*Extrait de page:*
________
Le siège du parquet général a été incendié, a constaté un journaliste de l'AFP.

Les premiers incidents avaient éclaté lorsque la police a tenté en vain de disperser les manifestants rassemblés près du siège de l'opposition.
A la suite de violents affrontements, les autorités avaient décrété l'état d'urgence et imposé un "couvre-feu". La situation a ensuite dégénéré lorsque les forces de sécurité ont ouvert le feu et utilisé des gaz lacrymogènes et grenades assourdissantes contre les manifestants.

Le président Bakiev accusé de népotisme

Le président Bakiev avait pris le pouvoir il y a cinq ans à l'issue d'une révolution émaillée de violences en promettant de démocratiser le Kirghizstan. Depuis, la plupart de ses compagnons de route ont rejoint l'opposition, accusant le chef de l'Etat de dérive autoritaire et de népotisme.

De fait, trois chefs de l'opposition kirghize, dont l'ex-candidat à la présidentielle, Almazbek Atambaïev, ont été interpellés et inculpés de crimes "graves", a annoncé ce mercredi le procureur en chef du Kirghizstan Nourlan Toursounkoulov.

Bakiev a "quitté l'aéroport Manas vers 20HOO locales" (14HOO GMT) à bord d'un avion dans lequel "sont montées cinq personnes au maximum", selon un responsable aéroportuaire qui ignorait la destination de l'appareil.

A Bichkek, la maison de M. Bakiev a été pillée et incendiée par des inconnus qui en sont ressortis avec de gros sacs en plastique remplis de vêtements, de draps et de vaisselle, selon un correspondant de l'agence Interfax sur place.
Et l'incertitude régnait sur le sort du ministre de l'Intérieur, Moldomoussa Kongantiev. Une source au ministère, des médias indépendants et des ONG assuraient qu'il avait été tué à Talas (nord-ouest) lors de heurts, mais un porte-parole du ministère a démenti.

Un pays stratégique pour Washington et Moscou

Ex-république soviétique d'Asie centrale théâtre de luttes d'influence entre Moscou et Washington, le Kirghizstan est actuellement le seul pays au monde à héberger à la fois une base militaire américaine et une base militaire russe. Bakiev avait ordonné en février 2009 la fermeture de la base américaine de Manas, au moment où la Russie accordait à Bichkek un crédit de deux milliards de dollars. Il a finalement changé d'avis en juin, en échange d'un triplement du loyer de la base américaine. Le président kirghiz s'est par la suite montré réticent quant à l'octroi à Moscou d'une deuxième base militaire à Och, dans le sud du Kirghizstan.
________
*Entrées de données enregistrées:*
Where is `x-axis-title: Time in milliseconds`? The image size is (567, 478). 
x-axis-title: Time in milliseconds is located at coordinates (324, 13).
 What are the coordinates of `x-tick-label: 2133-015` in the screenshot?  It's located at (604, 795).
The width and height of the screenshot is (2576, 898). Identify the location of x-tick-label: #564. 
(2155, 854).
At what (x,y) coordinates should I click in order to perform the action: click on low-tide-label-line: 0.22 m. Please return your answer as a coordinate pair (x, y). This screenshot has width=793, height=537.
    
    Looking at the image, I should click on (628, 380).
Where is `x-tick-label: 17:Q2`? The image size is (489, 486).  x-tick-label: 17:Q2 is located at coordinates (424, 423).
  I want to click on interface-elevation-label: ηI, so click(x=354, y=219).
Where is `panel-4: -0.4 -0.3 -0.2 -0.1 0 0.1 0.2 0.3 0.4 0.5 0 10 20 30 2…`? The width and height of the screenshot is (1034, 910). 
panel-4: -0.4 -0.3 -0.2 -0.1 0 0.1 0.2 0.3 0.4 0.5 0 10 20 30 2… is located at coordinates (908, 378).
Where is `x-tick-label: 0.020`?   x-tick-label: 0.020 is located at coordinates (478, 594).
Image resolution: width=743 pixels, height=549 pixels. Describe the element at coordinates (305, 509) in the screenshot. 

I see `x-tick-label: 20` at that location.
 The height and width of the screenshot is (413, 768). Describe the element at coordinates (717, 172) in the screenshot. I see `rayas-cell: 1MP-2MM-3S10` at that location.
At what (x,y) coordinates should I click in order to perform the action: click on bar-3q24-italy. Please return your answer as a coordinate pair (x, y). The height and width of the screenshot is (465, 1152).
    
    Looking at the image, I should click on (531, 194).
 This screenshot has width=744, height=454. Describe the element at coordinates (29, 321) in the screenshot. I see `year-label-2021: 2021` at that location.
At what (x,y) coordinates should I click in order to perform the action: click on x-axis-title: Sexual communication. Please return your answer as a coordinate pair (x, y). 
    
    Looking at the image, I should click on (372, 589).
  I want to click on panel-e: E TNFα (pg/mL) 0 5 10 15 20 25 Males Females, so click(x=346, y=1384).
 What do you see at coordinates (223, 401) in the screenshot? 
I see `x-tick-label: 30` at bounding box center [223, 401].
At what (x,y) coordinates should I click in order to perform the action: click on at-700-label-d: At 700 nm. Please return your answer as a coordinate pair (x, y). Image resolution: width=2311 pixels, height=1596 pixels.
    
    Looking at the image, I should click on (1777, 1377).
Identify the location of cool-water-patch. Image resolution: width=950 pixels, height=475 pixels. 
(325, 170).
________
*Consigne:*
Poursuivez l'article sur les troubles au Kirghizstan en reprenant juste après sa dernière phrase. Les lignes de données forment un matériau distinct, indépendant de l'article.

*Réponse:*
La Russie appelle au calme

La Russie, accusée par certains d'être impliquée dans les troubles, a appelé hier le gouvernement kirghiz à ne pas recourir à la force contre les manifestants. "Nous sommes pour le règlement de toutes les divergences - politiques, économiques et sociales - dans le cadre des procédures démocratiques existantes au Kirghizstan sans recours à la force et sans porter préjudice aux citoyens kirghiz", a déclaré le vice-ministre russe des Affaires étrangères Grigori Karassine à l'agence Interfax.

Karassine a par ailleurs rejeté les accusations d'implication de la Russie dans les événements au Kirghizstan. "Il y a des tentatives de lier d'une manière artificielle la situation au Kirghizstan à la politique de la Russie en Asie centrale", a-t-il dit. "Ces informations montées de toutes pièces n'ont pas de fondement", a-t-il poursuivi. Dans la matinée, le Premier ministre kirghiz, Daniar Oussenov, avait affirmé que l'un des opposants kirghiz interpellés, Temir Sariev, "venait d'arriver de Moscou où il aurait rencontré (le Premier ministre russe Vladimir) Poutine".

De son côté, le Premier ministre russe, Vladimir Poutine, a assuré que la Russie n'avait "aucun lien" avec les violents affrontements entre des opposants et la police au Kirghizstan.

Pour sa part, la chef de la diplomatie de l'UE, Catherine Ashton, s'est déclarée très inquiète de la situation et a appelé le gouvernement et l'opposition kirghizes à la "retenue" et au dialogue.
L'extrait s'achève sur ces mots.